However, Elledge AZD6244 in vivo et al. (2008) found some corroboration between classifications made through genetic and skull analysis methods, but none between either analytical method and visual assessment. Similarly, Newsome & Corbett (1985) could not distinguish between individuals classified using skull measurements as dingoes or dingo-dog hybrids on the basis of their coat coloration. Newsome, Corbett &
Carpenter (1980) and Newsome & Corbett (1982) used measurements of skull morphology to discriminate dingo, dog and hybrid skulls, but did not know the level of hybridization within the dingo samples. Molecular studies that have attempted to discriminate between the genotypes of dingoes and their hybrids have used captive animals held by breeders of dingoes, but it was unknown to what extent that selection by breeders may have influenced the genotypes of captive dingoes, or indeed if hybrids existed
in the pedigrees of the captive animals (Wilton, Steward & Zafiris, 1999).

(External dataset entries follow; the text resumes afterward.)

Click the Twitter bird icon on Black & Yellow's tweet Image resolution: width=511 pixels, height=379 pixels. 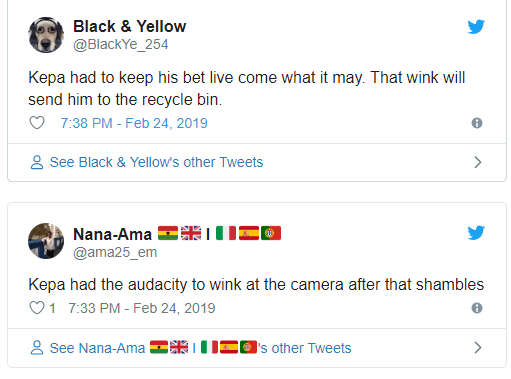tap(476, 27)
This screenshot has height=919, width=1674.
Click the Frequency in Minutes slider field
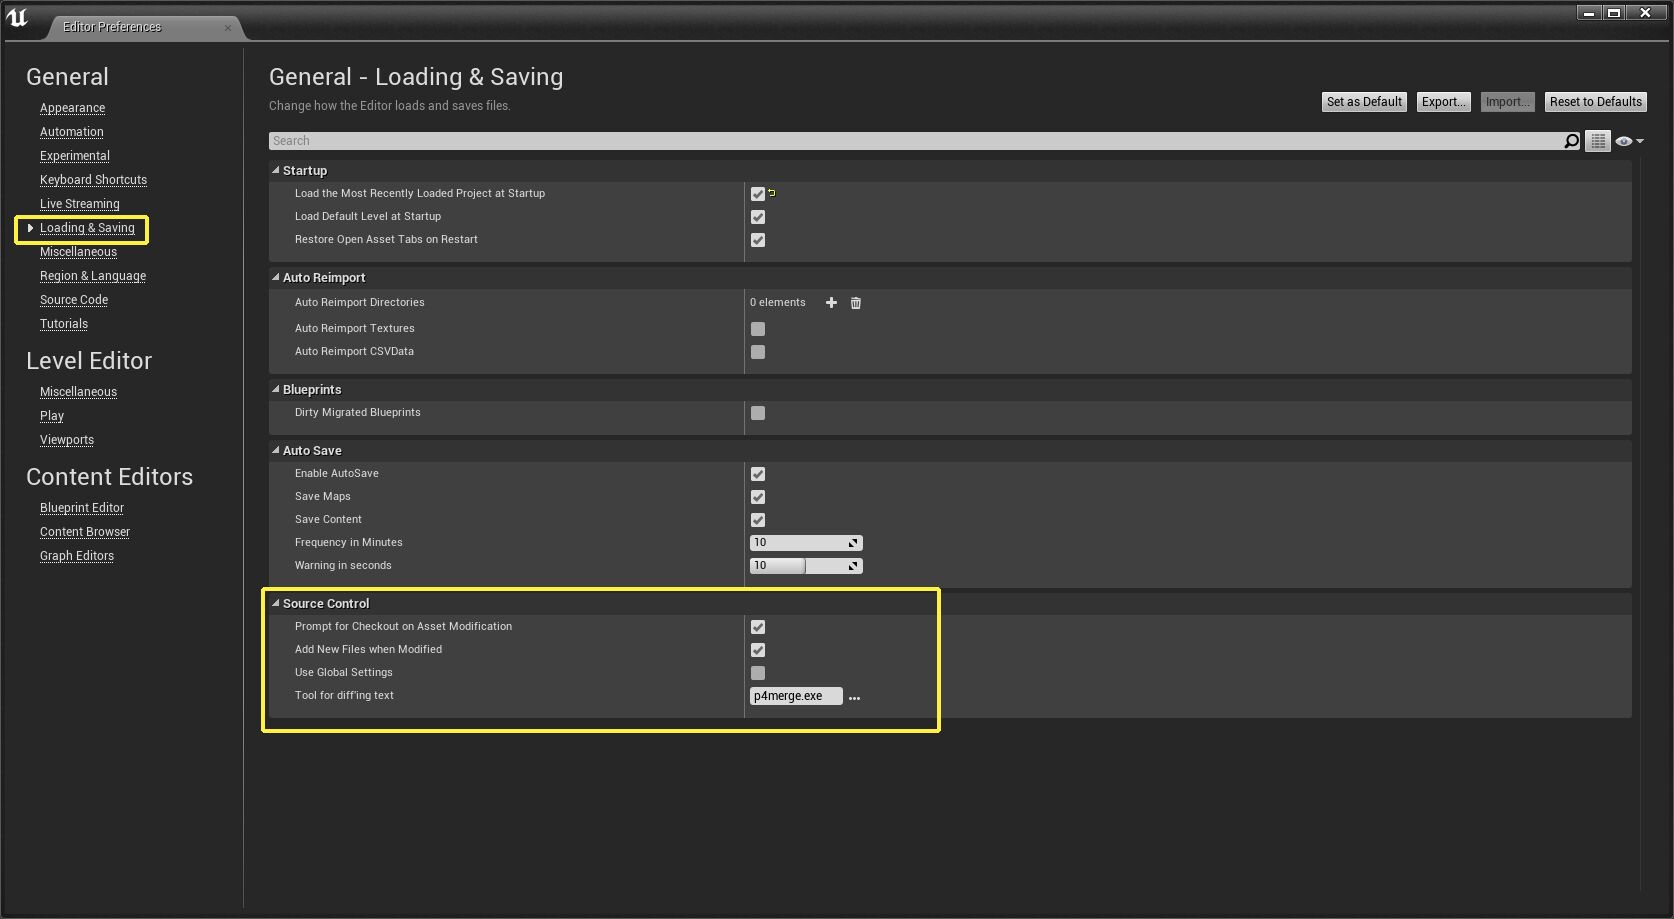click(798, 543)
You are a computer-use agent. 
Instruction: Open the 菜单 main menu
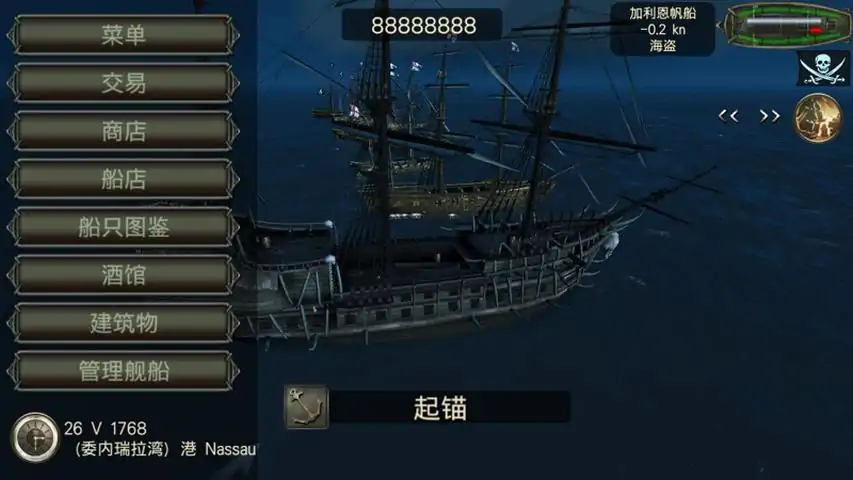[123, 35]
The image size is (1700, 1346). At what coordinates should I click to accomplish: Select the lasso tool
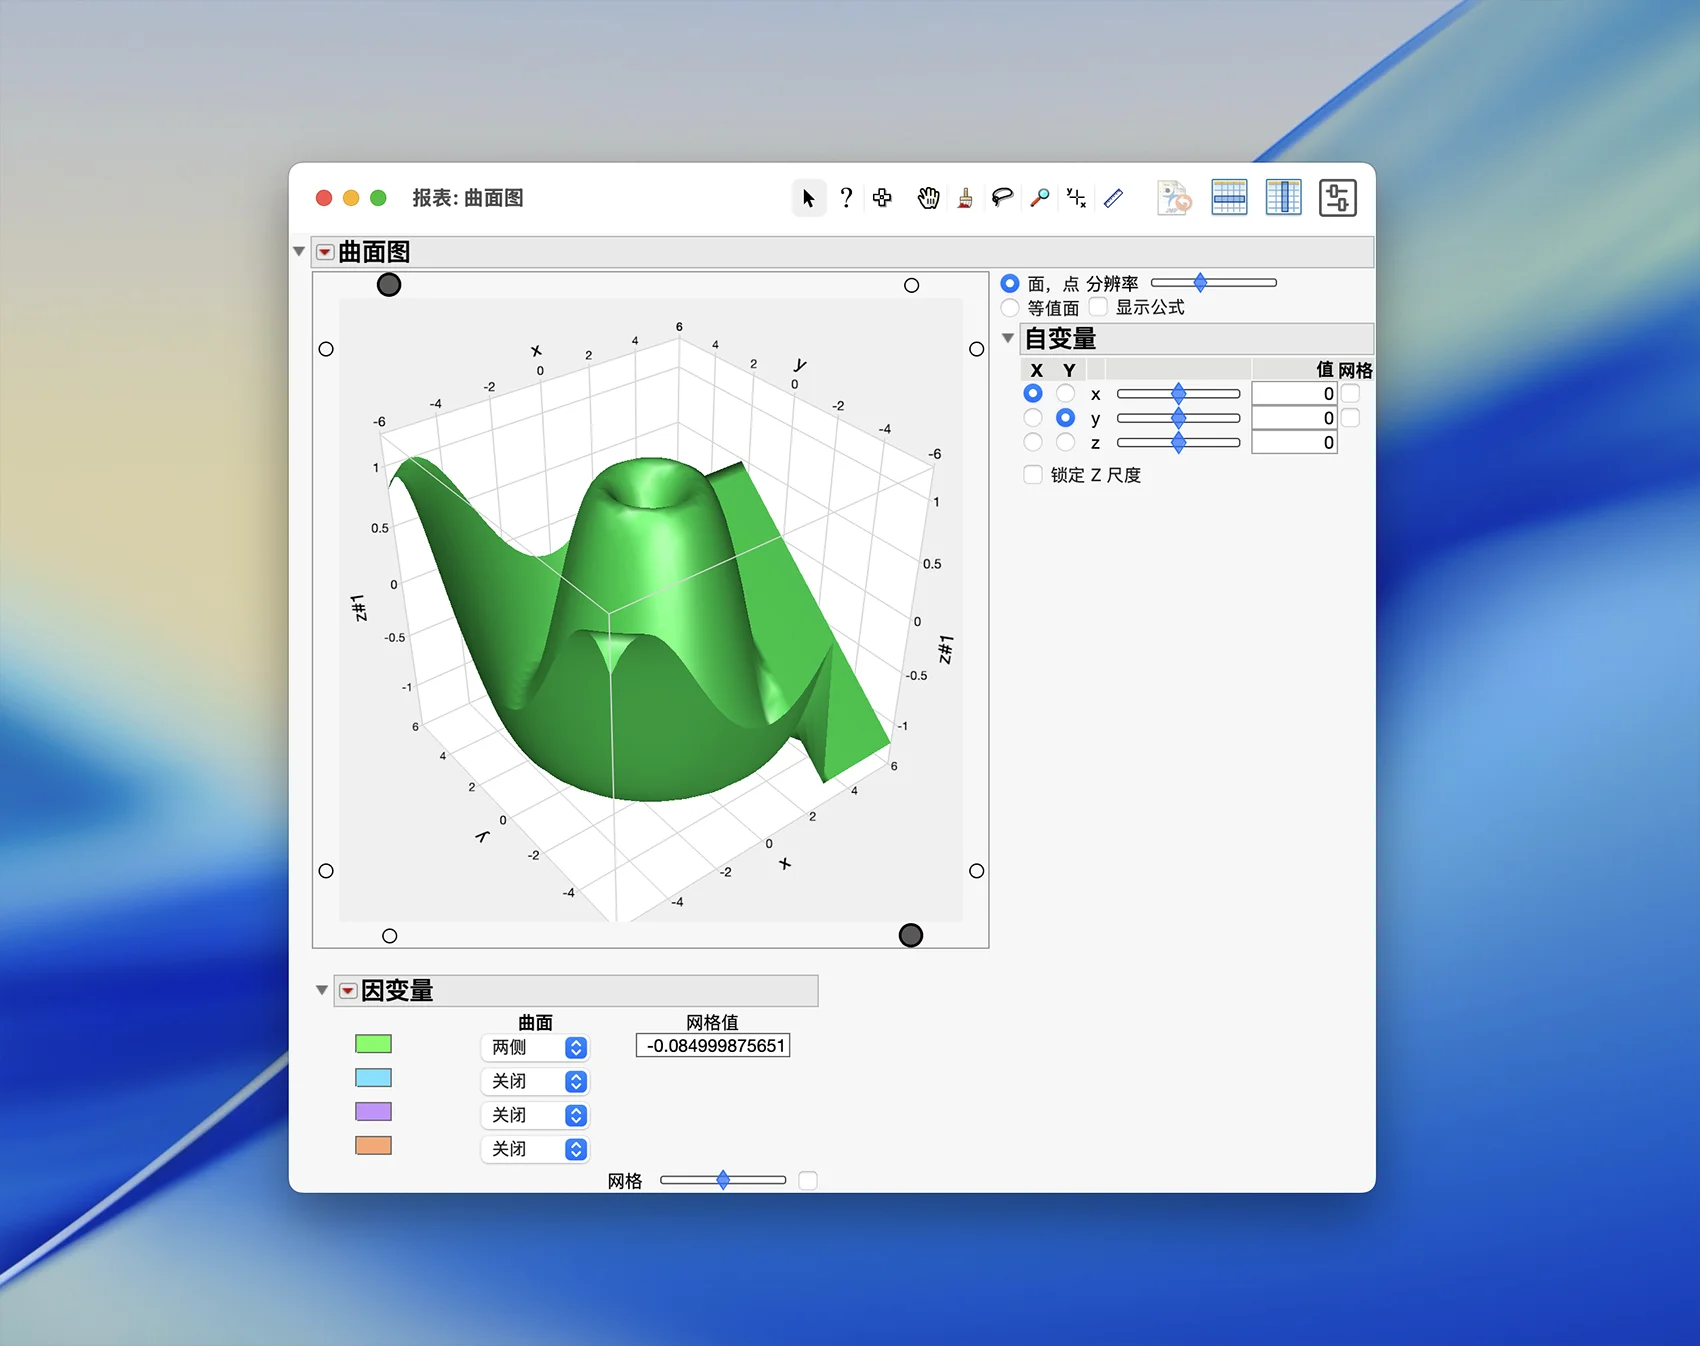1002,198
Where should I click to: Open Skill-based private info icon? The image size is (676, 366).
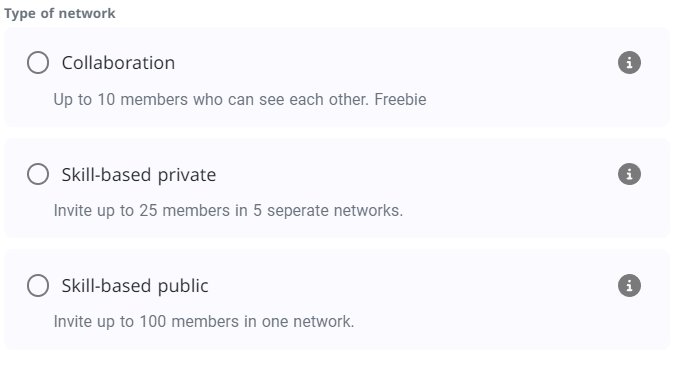click(x=629, y=174)
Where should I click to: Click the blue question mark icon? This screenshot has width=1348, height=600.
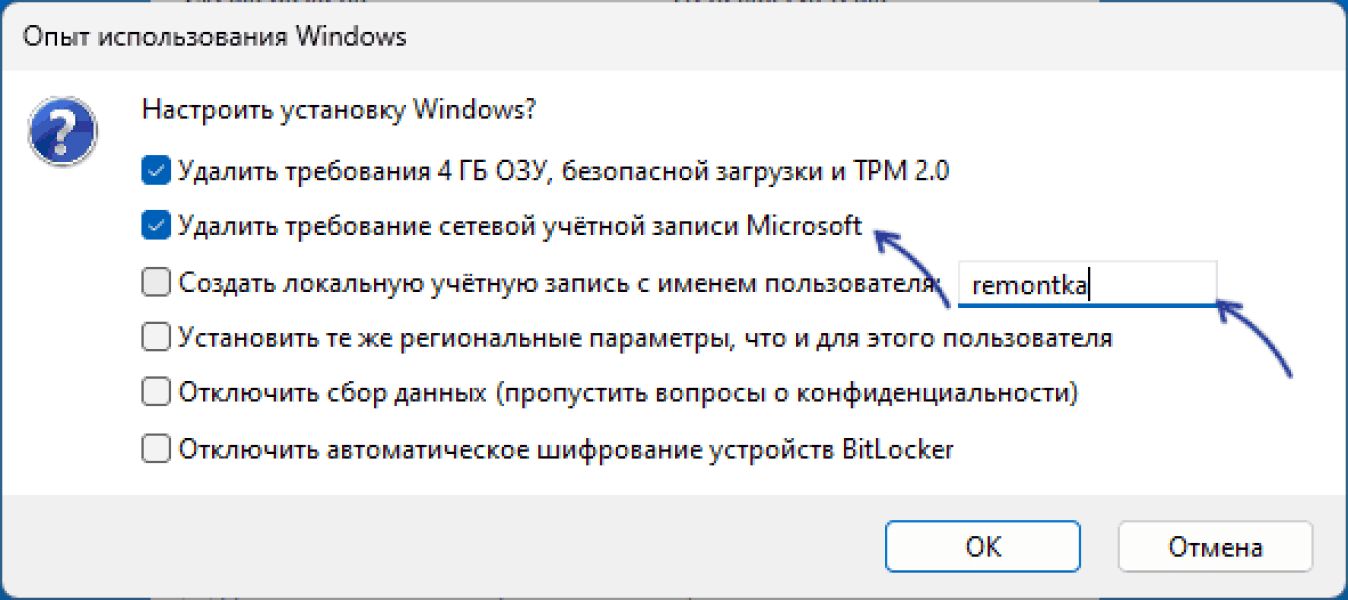click(62, 130)
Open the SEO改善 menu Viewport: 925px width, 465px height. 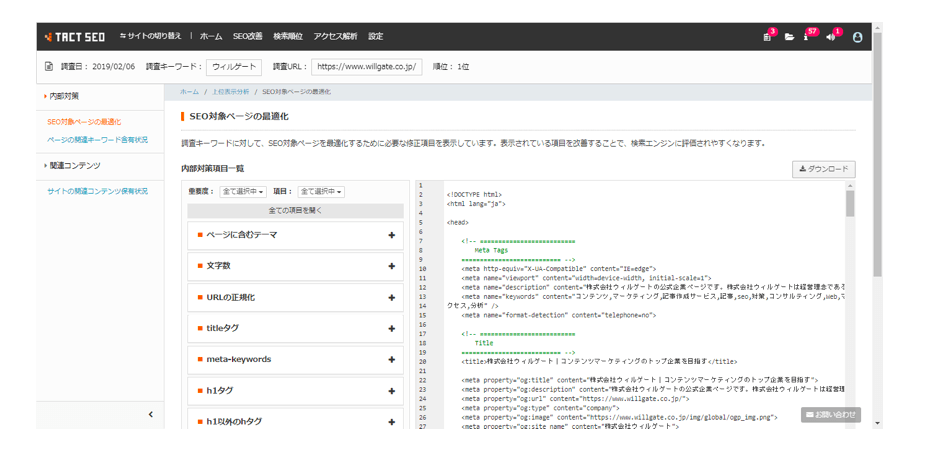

In summary, current methods to classify dingoes, feral dogs and dingo-dog hybrids based on morphology, pelage and genetics appear to have poor discriminatory abilities because natural variation within dingoes is poorly understood; further, it is unknown if hybridization may have altered the genome and phenotypes of the 20th and 21st century reference specimens. A better description of the dingo, based on specimens that are unlikely to have been influenced by hybridization, is required to provide a benchmark against which to assess the identities of dingoes in Australia. Such a description would assist conservation and wildlife managers to classify dingoes and to
understand how the morphology Copanlisib mouse of contemporary wild Canis differs from pre-European dingoes. The purpose of this paper is to provide that description. Because Australia was colonized by Europeans in 1788 and was only sparsely inhabited by European settlers prior to 1900 CE (Common Era) (Powell, 1991), we assumed that dingoes collected prior to this date would be less likely to have been influenced by hybridization with domestic dogs. We searched the collections of museums held in Australia, Europe and the US to locate dingo specimens that were known to Lepirudin or likely to pre-date 1900 CE. The sample of 69 dingo skull specimens and six skin specimens we subsequently located included specimens taken by collectors in the 19th century and specimens collected from archaeological and paleontological deposits where museum data indicated that they pre-dated 1900 (Supporting Information Table S1).We used radiocarbon (C14) dating to determine if specimens from cave deposits that lacked data on their context pre-dated 1900 (Supporting Information Table S2). Radiocarbon dating for specimens from the Western Australian Museum Palaeontology collections, 76.9.385, 76.9.384, 65.12.104, B3227b, B3227a, was completed at Beta Analytic Radiocarbon Dating Laboratory, Miami, Florida. The selection of domestic dog C.